Wade looked into the living room and saw nothing amiss; the door to the bedroom beyond, however, was shut. “Where’s Ma?” Wade asked.
Pop struck a match on the top of the stove and lit the fire, then stood stiffly up and for the first time looked at his son and the woman with him. “Sleeping,” he said.
Wade unzipped his coat but did not take it off. Dragging a chair from next to the table, he sat down and crossed one leg casually over the other. “This’s Margie Fogg, Pop. You remember her, don’t you?”
Pop looked steadily at Margie for a second. “Yes. From Wickham’s,” he said. “Been a while.”
Margie crossed the kitchen and shook the old man’s hand, but his gaze had drifted away from her and seemed focused on some point halfway into the living room beyond.
“You want some coffee or tea?” he blurted, as if suddenly realizing that they were in the room with him. “Or a beer?”
As if joking, Wade laughed lightly and said, “What I’d like is to know how you and Ma are doing. I haven’t seen you in town in a while, and I was wondering.” His voice was high and tight, the way it always was when he talked to his father.
“Oh. Well, we’re all right, I guess. Your ma is fine. She’s sleeping. You want me to get her?” Pop asked.
Wade said yes, and the old man shuffled from the room. Quickly, Margie moved close to the stove and held her hands out to it, as the fire crackled and popped through the kindling. She unzipped her down jacket, then changed her mind and zipped it back up. Wade got a chunk of heavier wood from the woodbox and tossed it into the stove and stood next to her.
“Jesus,” he whispered.
Margie said nothing. She could see that Wade was frightened but knew that he did not want to say it.
“This house. Lots of memories associated with this house. Not much has changed, I’ll tell you that. Except that the place is getting more and more decrepit. They’re too old for this house,” he said.
Then Pop was back, alone. The bedroom door was still shut. “Where’s Ma?” Wade asked, his voice high and tight again, like a scared adolescent’s.
“She’s coming. I told her you was here.” The old man took the coffeepot from the stove and rinsed it out at the sink, handling it clumsily, as if he were unfamiliar with its shape and parts.

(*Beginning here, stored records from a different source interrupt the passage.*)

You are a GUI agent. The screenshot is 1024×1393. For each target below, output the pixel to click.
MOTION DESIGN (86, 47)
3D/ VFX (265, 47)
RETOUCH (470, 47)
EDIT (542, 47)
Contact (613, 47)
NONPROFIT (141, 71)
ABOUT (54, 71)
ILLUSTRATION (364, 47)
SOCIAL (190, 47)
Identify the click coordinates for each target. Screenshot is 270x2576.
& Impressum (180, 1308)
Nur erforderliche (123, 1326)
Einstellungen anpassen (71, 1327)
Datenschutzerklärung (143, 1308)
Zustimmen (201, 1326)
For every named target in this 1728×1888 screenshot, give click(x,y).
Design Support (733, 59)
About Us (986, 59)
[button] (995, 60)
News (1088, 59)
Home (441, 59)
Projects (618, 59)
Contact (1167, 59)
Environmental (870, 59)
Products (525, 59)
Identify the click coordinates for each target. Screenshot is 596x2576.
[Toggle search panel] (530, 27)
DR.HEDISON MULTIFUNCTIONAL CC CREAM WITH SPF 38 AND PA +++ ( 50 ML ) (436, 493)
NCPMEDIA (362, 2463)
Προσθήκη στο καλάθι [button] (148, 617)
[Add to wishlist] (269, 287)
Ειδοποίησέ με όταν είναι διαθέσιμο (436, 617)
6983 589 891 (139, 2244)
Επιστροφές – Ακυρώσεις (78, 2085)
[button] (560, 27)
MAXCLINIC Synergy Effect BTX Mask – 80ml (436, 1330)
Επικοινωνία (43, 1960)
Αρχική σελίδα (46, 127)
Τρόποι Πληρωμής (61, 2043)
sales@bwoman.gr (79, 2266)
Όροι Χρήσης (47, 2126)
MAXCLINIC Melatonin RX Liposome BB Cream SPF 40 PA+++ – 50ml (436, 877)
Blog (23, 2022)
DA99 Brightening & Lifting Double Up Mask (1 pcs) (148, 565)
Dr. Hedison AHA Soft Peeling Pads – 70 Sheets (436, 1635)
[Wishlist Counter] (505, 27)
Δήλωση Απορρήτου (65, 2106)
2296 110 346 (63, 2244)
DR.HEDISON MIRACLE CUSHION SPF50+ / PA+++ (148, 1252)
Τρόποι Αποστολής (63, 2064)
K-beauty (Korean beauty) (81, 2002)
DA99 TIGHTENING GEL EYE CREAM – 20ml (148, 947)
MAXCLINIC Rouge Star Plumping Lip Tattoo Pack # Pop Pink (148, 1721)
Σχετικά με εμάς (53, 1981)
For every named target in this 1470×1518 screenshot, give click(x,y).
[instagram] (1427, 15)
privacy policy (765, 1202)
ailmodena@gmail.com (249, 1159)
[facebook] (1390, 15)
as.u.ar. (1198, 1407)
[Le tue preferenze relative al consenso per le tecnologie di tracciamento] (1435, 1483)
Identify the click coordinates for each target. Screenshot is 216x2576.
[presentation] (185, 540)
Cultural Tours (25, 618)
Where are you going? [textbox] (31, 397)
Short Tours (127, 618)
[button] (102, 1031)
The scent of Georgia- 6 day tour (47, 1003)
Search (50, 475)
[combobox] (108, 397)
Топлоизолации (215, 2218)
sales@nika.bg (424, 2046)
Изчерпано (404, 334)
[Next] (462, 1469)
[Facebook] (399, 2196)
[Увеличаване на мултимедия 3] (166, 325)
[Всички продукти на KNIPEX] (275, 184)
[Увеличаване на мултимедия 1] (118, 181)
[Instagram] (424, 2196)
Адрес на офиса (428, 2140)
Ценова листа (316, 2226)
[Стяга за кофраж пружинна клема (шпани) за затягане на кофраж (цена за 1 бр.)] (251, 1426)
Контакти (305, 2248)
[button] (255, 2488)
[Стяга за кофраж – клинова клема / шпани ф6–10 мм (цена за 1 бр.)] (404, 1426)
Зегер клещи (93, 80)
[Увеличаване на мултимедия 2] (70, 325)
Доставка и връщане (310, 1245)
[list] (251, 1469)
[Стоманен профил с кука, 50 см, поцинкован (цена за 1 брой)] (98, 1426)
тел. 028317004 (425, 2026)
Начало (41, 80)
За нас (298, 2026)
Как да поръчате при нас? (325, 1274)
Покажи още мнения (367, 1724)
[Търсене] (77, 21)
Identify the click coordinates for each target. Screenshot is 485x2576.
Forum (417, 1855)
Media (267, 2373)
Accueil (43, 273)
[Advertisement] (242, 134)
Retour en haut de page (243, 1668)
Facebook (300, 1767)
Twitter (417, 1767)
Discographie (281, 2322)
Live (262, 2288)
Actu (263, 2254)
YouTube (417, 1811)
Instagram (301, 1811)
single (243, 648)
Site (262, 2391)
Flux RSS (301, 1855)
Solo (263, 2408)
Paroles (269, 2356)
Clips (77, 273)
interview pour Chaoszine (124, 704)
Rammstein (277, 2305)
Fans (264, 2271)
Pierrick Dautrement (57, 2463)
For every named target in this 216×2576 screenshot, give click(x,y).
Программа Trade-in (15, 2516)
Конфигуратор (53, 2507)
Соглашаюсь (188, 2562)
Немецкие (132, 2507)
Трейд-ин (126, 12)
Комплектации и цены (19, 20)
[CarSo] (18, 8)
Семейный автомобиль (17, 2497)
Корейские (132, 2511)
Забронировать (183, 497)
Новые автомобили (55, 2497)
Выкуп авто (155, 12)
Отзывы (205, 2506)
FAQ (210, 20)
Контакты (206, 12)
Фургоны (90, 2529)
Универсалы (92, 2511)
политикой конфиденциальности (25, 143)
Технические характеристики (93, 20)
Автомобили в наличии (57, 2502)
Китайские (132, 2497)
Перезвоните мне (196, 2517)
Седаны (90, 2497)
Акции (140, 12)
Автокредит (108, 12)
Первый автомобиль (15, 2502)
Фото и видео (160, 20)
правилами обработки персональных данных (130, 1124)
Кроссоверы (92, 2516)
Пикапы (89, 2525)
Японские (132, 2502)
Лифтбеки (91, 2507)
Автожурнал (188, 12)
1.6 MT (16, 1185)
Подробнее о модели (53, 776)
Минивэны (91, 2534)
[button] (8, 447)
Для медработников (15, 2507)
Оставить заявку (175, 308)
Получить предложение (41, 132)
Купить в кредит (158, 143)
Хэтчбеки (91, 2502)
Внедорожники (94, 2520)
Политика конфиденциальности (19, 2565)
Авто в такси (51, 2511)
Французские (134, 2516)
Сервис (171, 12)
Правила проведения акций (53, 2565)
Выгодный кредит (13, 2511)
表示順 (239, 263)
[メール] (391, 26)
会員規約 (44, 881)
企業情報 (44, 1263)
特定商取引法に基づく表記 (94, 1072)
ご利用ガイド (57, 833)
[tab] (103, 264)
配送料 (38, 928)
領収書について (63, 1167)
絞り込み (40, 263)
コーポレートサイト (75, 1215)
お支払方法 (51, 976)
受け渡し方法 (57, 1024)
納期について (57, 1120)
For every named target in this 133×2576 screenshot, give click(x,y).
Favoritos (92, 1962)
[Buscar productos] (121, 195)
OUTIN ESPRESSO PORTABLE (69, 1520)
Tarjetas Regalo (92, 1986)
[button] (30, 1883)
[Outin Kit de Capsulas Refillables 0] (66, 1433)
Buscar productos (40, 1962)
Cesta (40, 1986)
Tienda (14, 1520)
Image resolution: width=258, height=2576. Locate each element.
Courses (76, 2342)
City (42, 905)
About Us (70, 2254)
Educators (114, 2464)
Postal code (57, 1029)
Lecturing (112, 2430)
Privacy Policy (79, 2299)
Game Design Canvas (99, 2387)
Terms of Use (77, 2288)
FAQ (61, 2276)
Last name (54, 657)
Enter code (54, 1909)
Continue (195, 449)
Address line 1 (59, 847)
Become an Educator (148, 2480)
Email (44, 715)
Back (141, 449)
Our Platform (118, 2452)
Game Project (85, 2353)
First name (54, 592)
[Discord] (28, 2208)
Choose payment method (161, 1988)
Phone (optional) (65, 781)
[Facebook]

“Here, Mr. Whitehouse, let me do that,” Margie said, and she plucked the coffeepot from his gnarled hands and proceeded briskly to clean it out. Pop backed away, hesitated a minute, then brought her a can of coffee and set it next to her on the drainboard, where there was a half-empty bottle of Canadian Club.
Time passed, and still Ma did not appear. Margie got the coffee perking, cleaned the few dishes in the sink and put four cups out on the table, while Wade smoked a cigarette and moved restlessly around the room, from the window to the door to the living room and back to the table, where he sat down for a moment before jumping up again. He and Pop did not speak to one another, but Margie filled the silence by asking the old man a few questions, and he answered her slowly and vaguely.